С этими словами Аэша прошла мимо ханши, бесстрашно ступая по самому краю скалы. Тут обезумевшая Афина выхватила кинжал и ударила соперницу в спину. Это произошло так быстро, что если бы мы с Лео не видели оба этого движения, то не поверили бы своим глазам. Но кинжал упал на землю, и Аэша осталась невредимой. Увидев, что промахнулась, Афина бросилась на Аэшу, чтобы столкнуть ее с обрыва. Но и тут она просчиталась, когда сама чуть не свалилась в пропасть: ее удержала Аэша, схватив за руку.
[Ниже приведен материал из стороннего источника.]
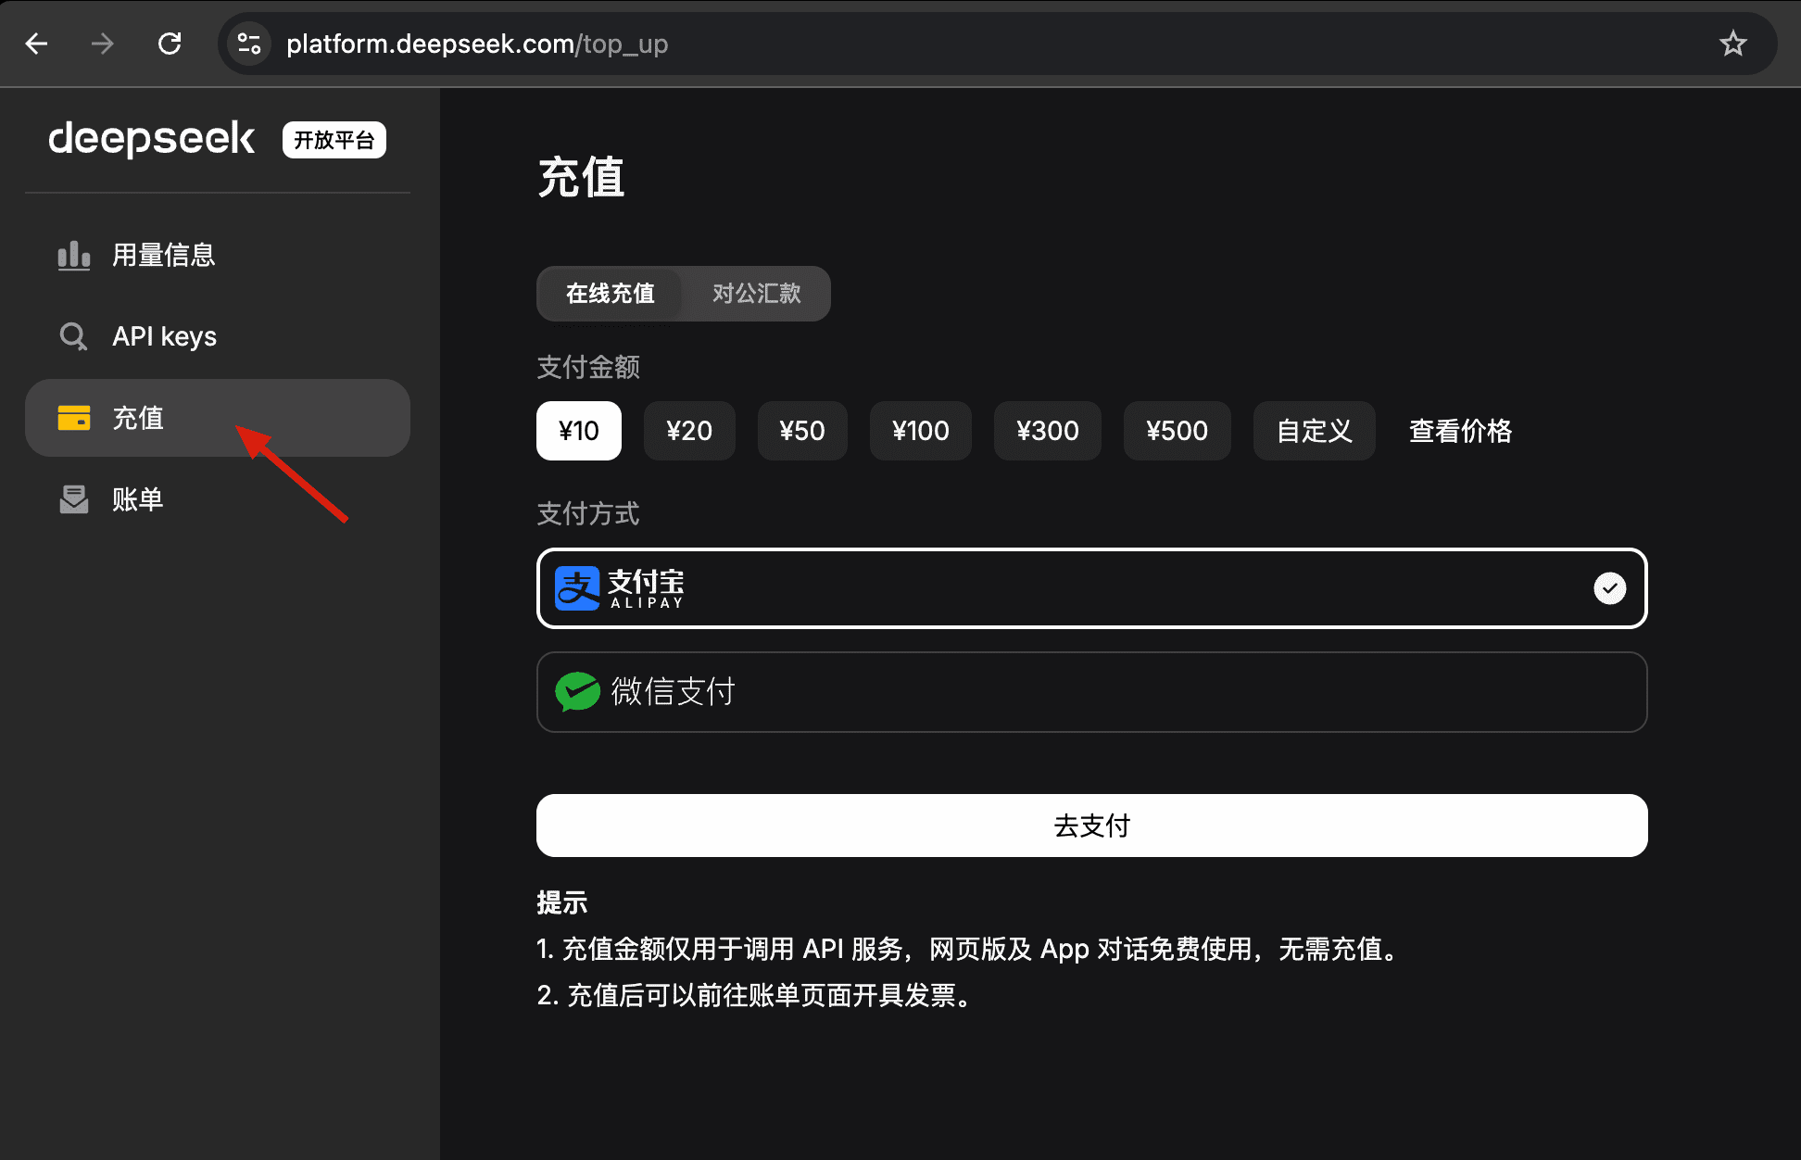Choose the ¥50 payment amount
The image size is (1801, 1160).
801,431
— Безумная женщина, — сказала она, и в голосе ее слышалась жалость, — неужели тебе надоела твоя красота, что ты хотела покончить с собой! Ведь ты не знаешь, в каком новом образе ты возродишься! Может быть, уже не царицей, а безобразной крестьянкой. Так, говорят, судьба наказывает самоубийц. Или, может быть, ты перевоплотишься в змею, кошку, тигрицу. Это острие отравлено, — подняла Аэша кинжал. — Если бы оно коснулось тебя… — она улыбнулась и бросила кинжал в бездну.
— Ты не смертная женщина, — простонала Афина, с плачем опускаясь на камень, — я не в силах тебя побороть. Пусть же накажет тебя Небо.
Аэша простилась с нами перед дверью своего жилища, и Орос отвел нас в красивое помещение, окна которого выходили в тенистый сад. Мы, страшно утомленные и потрясенные, уснули, как дети, глубоко, без сновидений.
Утром мы проснулись поздно и, выкупавшись, пошли в сад. Несмотря на август, в саду было тепло и приятно. Мы сели с Лео на скамью на берегу ручья среди колокольчиков и других горных цветов.
— Итак, наши труды не пропали, — сказал я Лео, — наш сон сбылся, а ты — счастливейший человек на свете.
— Да, конечно, — как-то странно взглянул он на меня. — Она прекрасна. Но знаешь, Гораций, я хотел бы, чтобы Аэша была немного более земной, хотя бы такой, какой была в пещерах Кор. Когда она поцеловала меня, — не знаю, можно ли это прикосновение назвать поцелуем, — мне показалось, что она не из плоти и крови. Да и может ли плоть в одно мгновение родиться из пламени, Гораций?
— Ты уверен, что она родилась из пламени? — спросил я. — Может быть, ее ужасная внешность была лишь галлюцинацией, вроде видений в огне, на самом же деле она оставалась прежней Аэшей, какой была в пещерах Кор.
— Может быть, Гораций. Но знаешь, меня что-то пугает. Аэша стала как будто еще более божественной. Скажи, Гораций, каким же я буду супругом для этого лучезарного существа, если это случится?
— К чему терзаться, Лео? Ты боролся и, преодолев неслыханные препятствия, достиг цели. Бери то, что дарят тебе боги — славу, любовь, власть и не думай о будущем.
Разговор наш был прерван приходом Ороса, который с низким поклоном сказал Лео, что Гезея желает видеть его в храме. Пришли жрецы, подстригли Лео волосы и бороду (я отказался от их услуг), одели его в белую одежду и шитые золотом сандалии-, а в руки дали серебряный скипетр, похожий на посох.